Macular RGC damage and cpRNFL loss are present in early glaucoma. Detecting changes of cpRNFL thickness is commonly used for the diagnosis of glaucoma. Macular GCIPL thickness has a comparable diagnostic capability to cpRNFL thickness [31]. Myopic individuals often have enlarged, tilt, or torsional optic discs and large areas of PPA that make it a challenge for early detection of HM NTG. In the present study, we noted that the TML thickness asymmetry and mGCL thickness asymmetry had comparable diagnosing capabilities to cpRNFL thickness, mRNFL thickness, and mGCL thickness. Our results suggested that in addition to detecting thickness changes in cpRNFL and macular layers, assessing thickness asymmetry in macular layers may also be helpful in diagnosing the early stage of HM NTG.

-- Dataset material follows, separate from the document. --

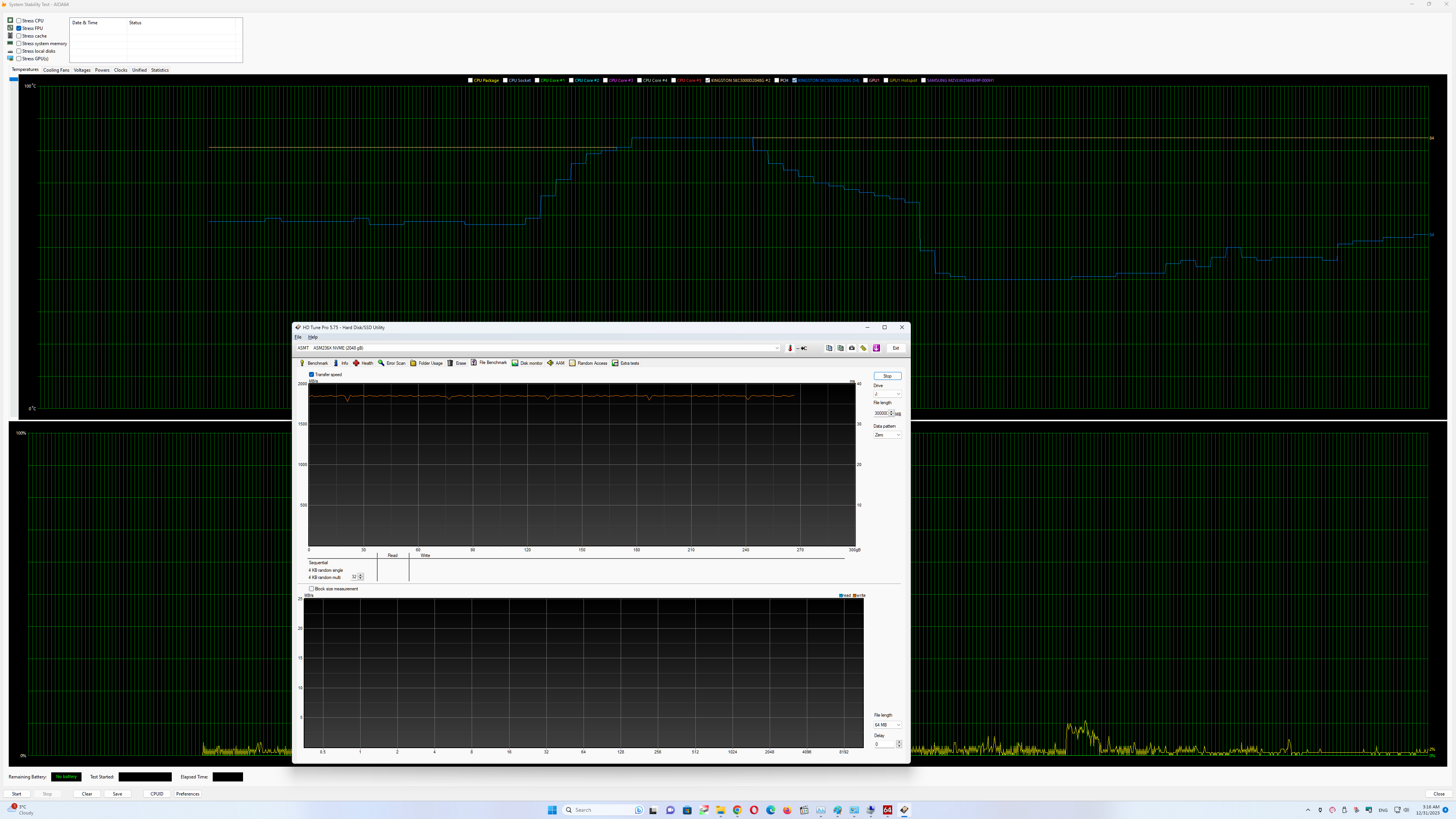Click the camera save screenshot icon

[852, 348]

The present study has some limitations. First, our study included a small sample size, and we only evaluated the thickness asymmetry in the early stage of HM NTG. A detailed analysis of different stages of myopic NTG is needed to clarify the role of retinal asymmetry in diagnosing HM NTG. Second, the PPAA modality measured an 8 × 8 grid within the central macular area; glaucomatous damage of RGCs beyond this area could not be measured. A large scanning area for the macula will be needed to analyze retinal thickness asymmetry for identifying glaucoma. Third, the macular scan measures the central macular area; some errors may exist in myopic eyes with long AL, including the scan quality and segmentation errors. In this study, we included image quality better than 20 and AL less than 28.5 mm and excluded retinal degeneration/maculopathy to avoid poor image and unclear segmentation. Fourth, PPAA compares interhemispheric thickness differences of macula based on the line from the center of the Bruch membrane opening at disc to the fovea. Conversely, other devices draw a horizontal line passing through the fovea for interhemispheric asymmetry analysis. Different results between different OCT modalities can be present. Moreover, asymmetry analysis might have fair discriminating capabilities in moderate and advanced glaucoma patients who have symmetric structural damage. Finally, we found thickness asymmetry in cpRNFL and macula in early stage of HM NTG; there might be some extent of asymmetry in the neuroretinal rim. Further studies for asymmetry analysis of Bruch’s membrane opening-based neuroretinal rim parameters may be performed to clarify the role of structural asymmetry in myopic glaucoma.

5. Conclusion

Thickness asymmetry of TML and mGCL was found in HM patients with an early stage of NTG. Thickness asymmetry of TML and mGCL had comparable diagnostic capabilities to thickness measurements of cpRNFL and inner macular layers. Asymmetry analysis of retinal thickness can be an adjunctive tool for the early detection of HM NTG.

Data Availability

The data used to support the findings of this study are available from the corresponding author upon request.

Ethical Approval

The design of this study adhered to the tenets of the Declaration of Helsinki and was reviewed and approved by the institutional review board and ethics committee at Chang Gung Memorial Hospital.

Written informed consent was obtained from all participants.

Conflicts of Interest

The authors declare that there are no conflicts of interest regarding the publication of this article.

Acknowledgments

The authors thank Dr. Hsin-Ching Lin and Mr. Evan Taylor for assistance in manuscript preparation.